A longitudinal study on Anopheles mosquito larval abundance in distinct geographical and environmental settings in western Kenya
1 Laboratory of Entomology, Wageningen University and Research Centre, P.O. Box 8031, 6700 EH Wageningen, The Netherlands
2 Kenya Medical Research Institute, Centre for Global Health Research, P.O Box 1578, 40100, Kisumu, Kenya
3 Center for Infectious Disease Dynamics and Department of Entomology, Pennsylvania State University, University Park, PA16802, USA
4 School of Biological Sciences, University of Nairobi, P.O. Box 30197-00100 GPO, Nairobi, Kenya
5 International Centre of Insect Physiology and Ecology, P.O. Box 30772 - 00100 GPO, Nairobi, Kenya
6 Laboratory of Geo-information Science and Remote Sensing, Wageningen University and Research Centre, P.O Box 47, 6700AA, Wageningen, The Netherlands
Malaria Journal 2011, 10:81 doi:10.1186/1475-2875-10-81Published: 10 April 2011
As the ecology of mosquito larvae can be complex there is need to develop a rational framework for undertaking larval ecological studies. Local environmental characteristics, such as altitude, climate and land use, can significantly impact on phenology and population dynamics of mosquito larvae, and indirectly affect the dynamics of mosquito-borne diseases. The aim of this study was to assess the feasibility of implementing an integrated approach to larval source management under the distinct ecological settings.
The study was conducted in two highland villages and one village, at a lower altitude, in the Lake Victoria basin, where malaria is endemic and transmitted by the same Anopheles mosquito species. In each village the stability of mosquito larval habitats was classified as either temporary or permanent. The productivity of these habitat types was quantified by carrying out weekly larval sampling using a standard dipping method for a period of two years. During sampling the physical characteristic of the larval habitat, including the vegetation cover were noted. Ambient temperature, rainfall and relative humidity were recorded on a 21 × Micro-datalogger in each study site.

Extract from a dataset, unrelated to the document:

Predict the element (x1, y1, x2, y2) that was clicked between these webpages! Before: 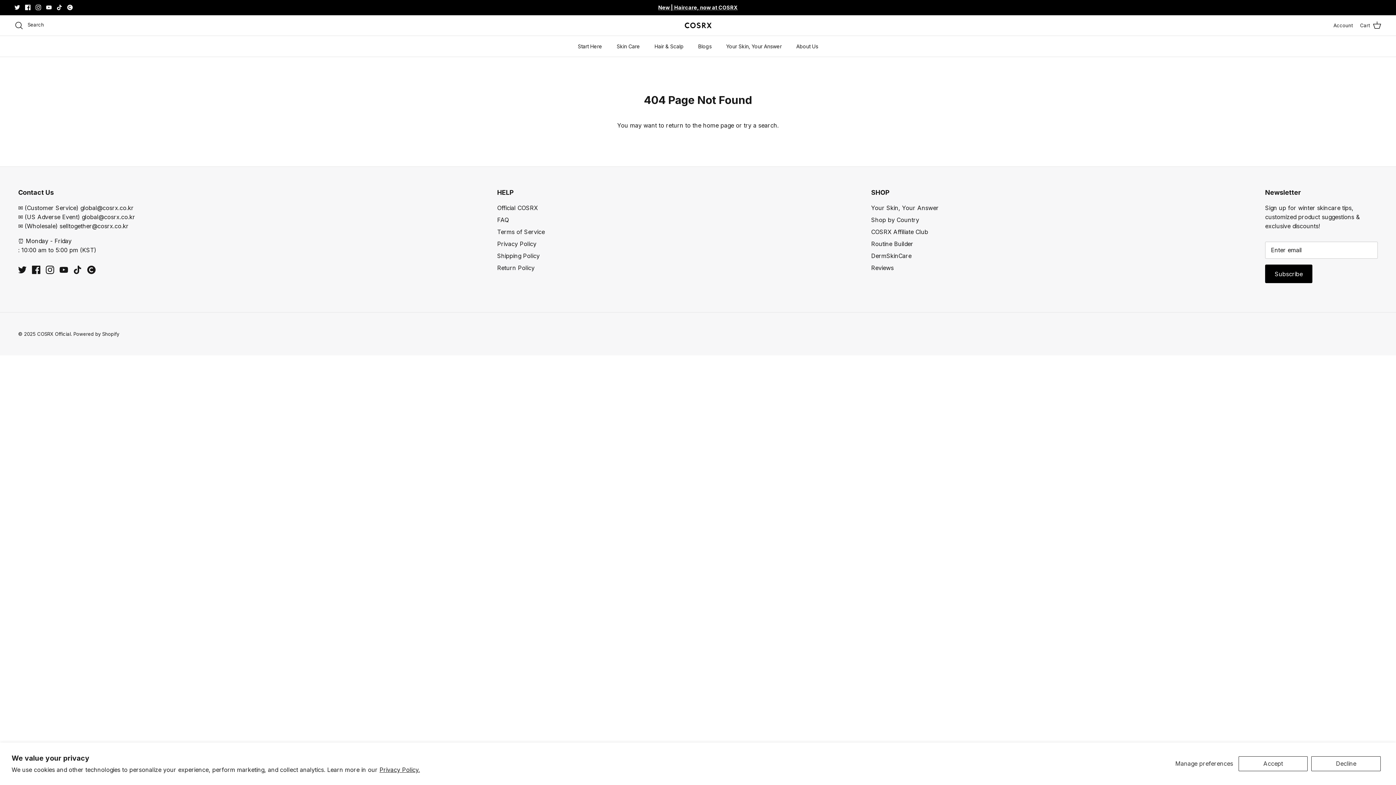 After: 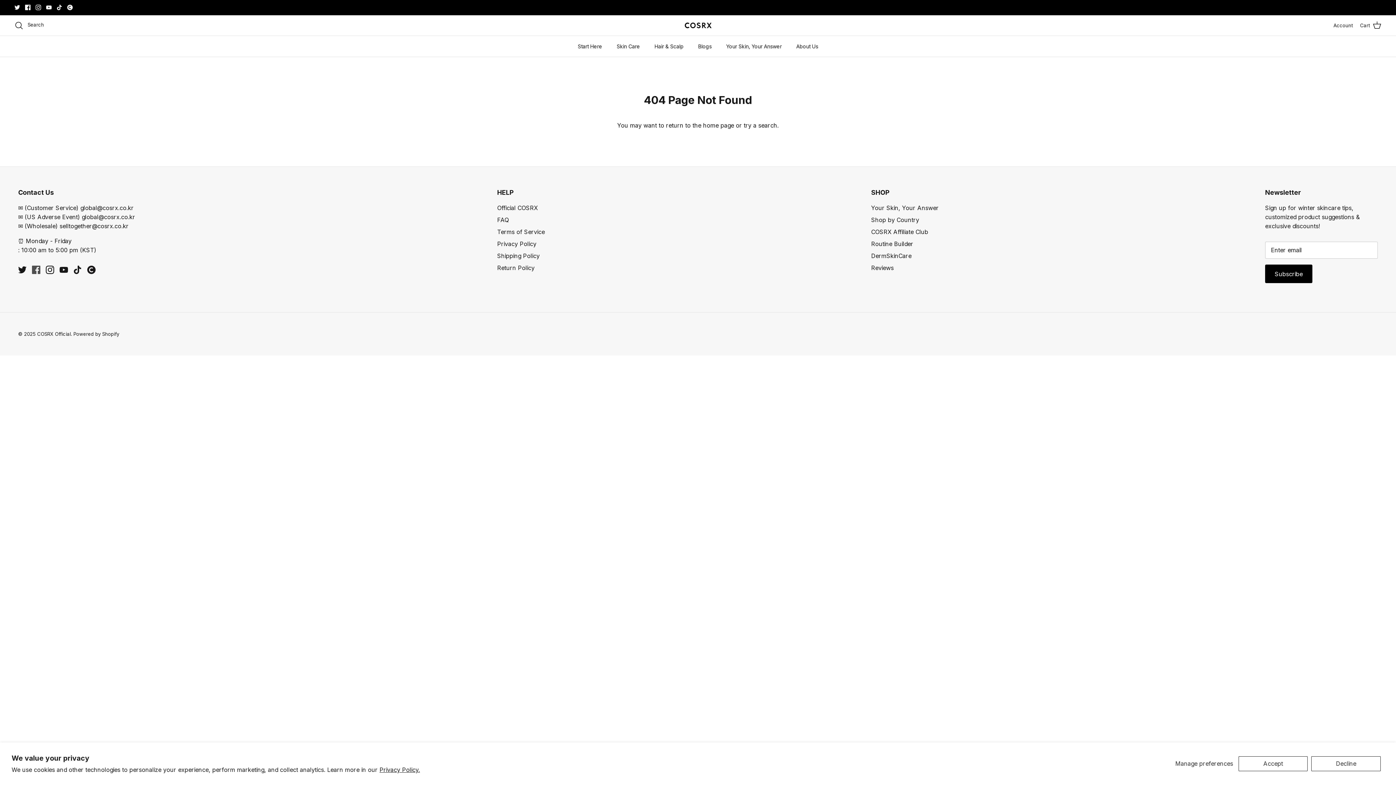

Anopheles gambiae sensu lato larvae were found in all study sites. Anopheles arabiensis was more abundant (93%) in Nyalenda (Lake Victoria basin) and Fort Ternan (highland area; 71%). In Lunyerere (highland area), An. gambiae sensu stricto comprised 93% of the total An. gambiae s.l. larvae. Larvae of An. gambiae s.l. mosquitoes were present in both temporary and permanent habitats with monthly variations dependent on rainfall intensity and location. Anopheles larvae were more likely to be found in man-made as opposed to natural habitats. Grassy habitats were preferred and were, therefore, more productive of Anopheles larvae compared to other habitat types. Weekly rainfall intensity led to an increase or decrease in mosquito larval abundance depending on the location.
The majority of mosquito breeding habitats were man made in all sites. Both temporary and permanent habitats were suitable for An. gambiae breeding. In Fort Ternan temporary sites were favoured for mosquito breeding above permanent sites. Significant differences in larval abundance were found depending on weekly rainfall intensity. Larval source management programmes should target permanent and temporary habitats equally and work closely with land and home owners as a majority of the breeding habitats are man made.